High School Reunion: Scott Gardner of Sleeper Agent (2003-2007)
It should come as no surprise that music has long been a passion of mine. Within the first few months of my high school experience, I had met Sleeper Agent band mate Tony Smith and together we started our first rock band. At that time however, my passion was for drumming. This passion influenced a lot of the music I listened to during my formative high school years. I would listen to a lot of music just for the drums.

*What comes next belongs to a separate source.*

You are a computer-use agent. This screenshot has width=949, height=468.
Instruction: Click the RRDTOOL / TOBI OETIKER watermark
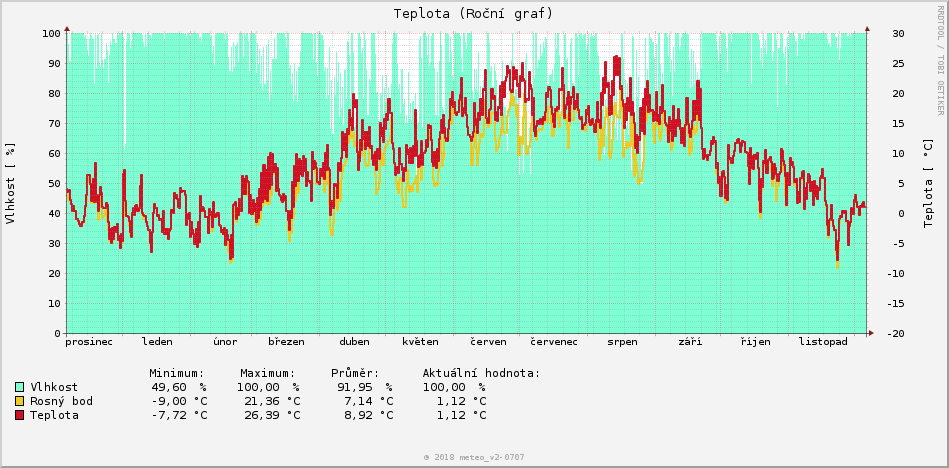(x=940, y=60)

It may surprise you to learn, however, that I was the furthest thing from being “too cool for school.” I participated in school band and choir. I was an honor roll student and an elected member of Student Government. During my senior year, I was even elected class president, a role that came with mundane responsibilities (like emceeing pep rallies and organizing school functions). To be perfectly honest, I participated in these activities largely due to the typical desire for popularity that exists for many high school kids. That same desire prompted me to be more in touch with Top 40 radio hits during those four years than I’ll likely ever be again.
High school can be a very sheltered place, even when it comes to musical taste. At the time, I didn’t have a reliable method for discovering new music. My insatiable quest for new music didn’t develop until college, so I sat with the same music for a lot longer. Back then, my peers largely influenced my musical identity, in addition to my actual identity, frankly. It wasn’t until college that I truly began to discover new music, and new ways of thinking for myself.

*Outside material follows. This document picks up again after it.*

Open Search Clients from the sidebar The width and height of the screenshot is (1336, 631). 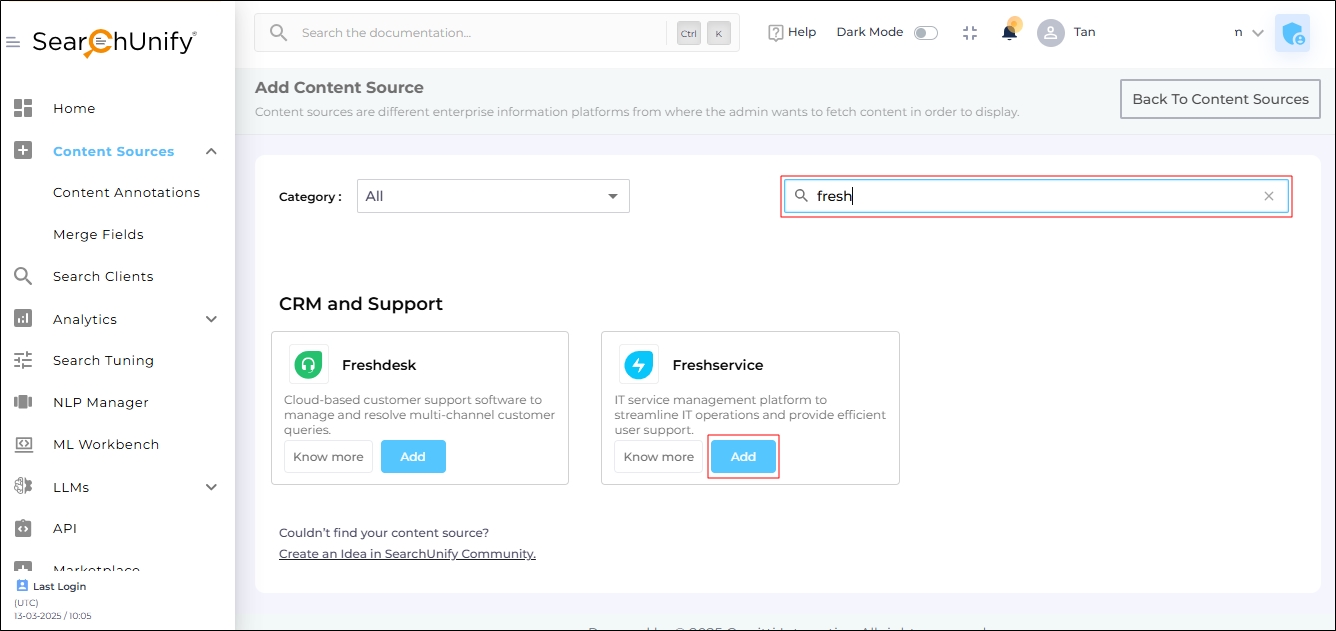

Recounting these events reminds me of a text first presented to me in high school, a parable by Plato entitled “The Allegory of the Cave.” Now that I feel as though I’ve ascended to better listening, it’s hard to look too far down into the cave from which I came. Here are some selections that are closer to the surface, songs I adored in high school that don’t make me cringe too badly today. ~ Scott Gardner
Kanye West – “Touch The Sky”
I listened to a lot more rap back then – a result of being more in touch with popular culture, I suppose – but I still love everything Kanye puts out. This was my favorite song of his during my high school years.

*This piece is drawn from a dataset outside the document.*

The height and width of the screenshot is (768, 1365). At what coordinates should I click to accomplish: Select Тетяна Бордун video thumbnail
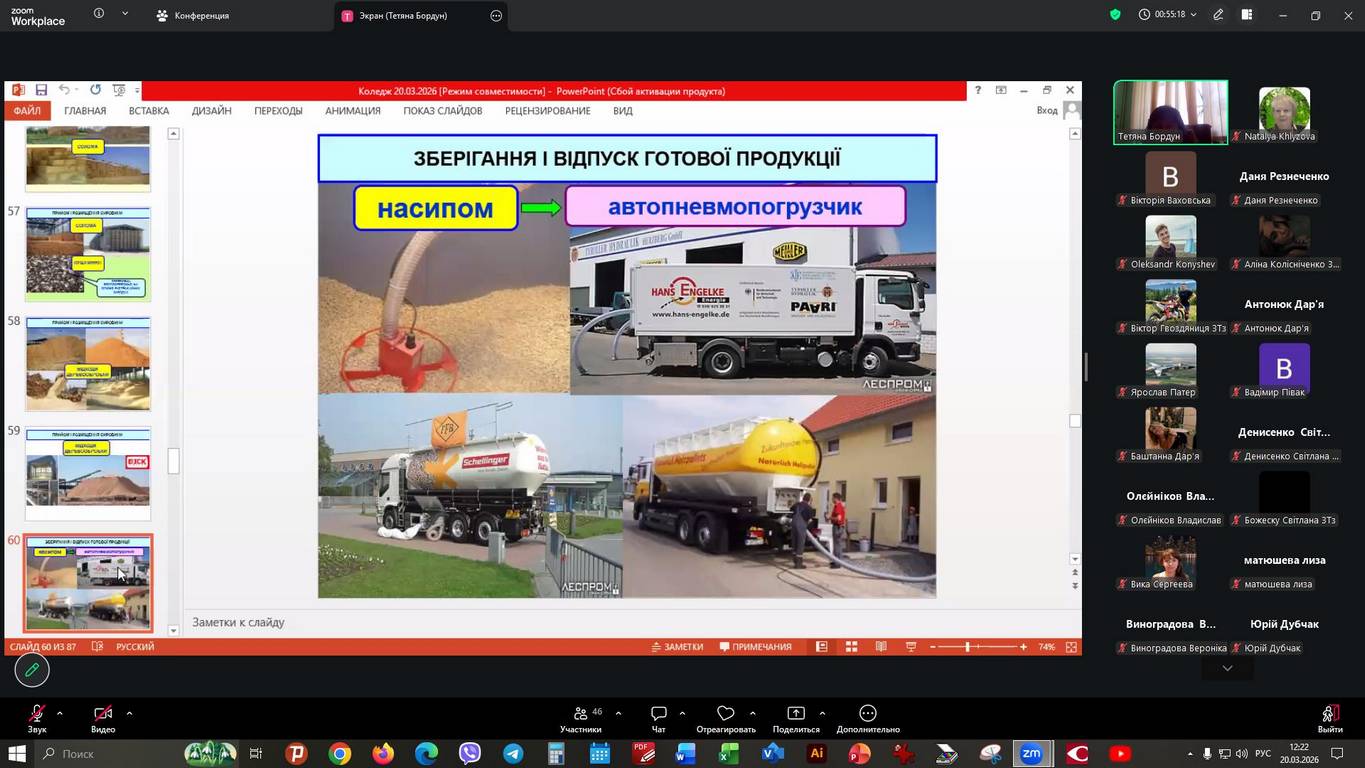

Boys Night Out – “Medicating”
The hardcore/emo scene was king in Bowling Green during my high school years, so I first heard about Boys Night Out from my band mates playing their more guttural Broken Bones & Bloody Kisses EP. The band followed that EP with an insane concept album, Trainwreck, which blended its heavy sound with electro-pop elements. This departure in sound actually disappointed those who first introduced the band to me, but I thought the follow-up material was brilliant. To this day, I hear way more depth in this record than I think anyone gives it credit for.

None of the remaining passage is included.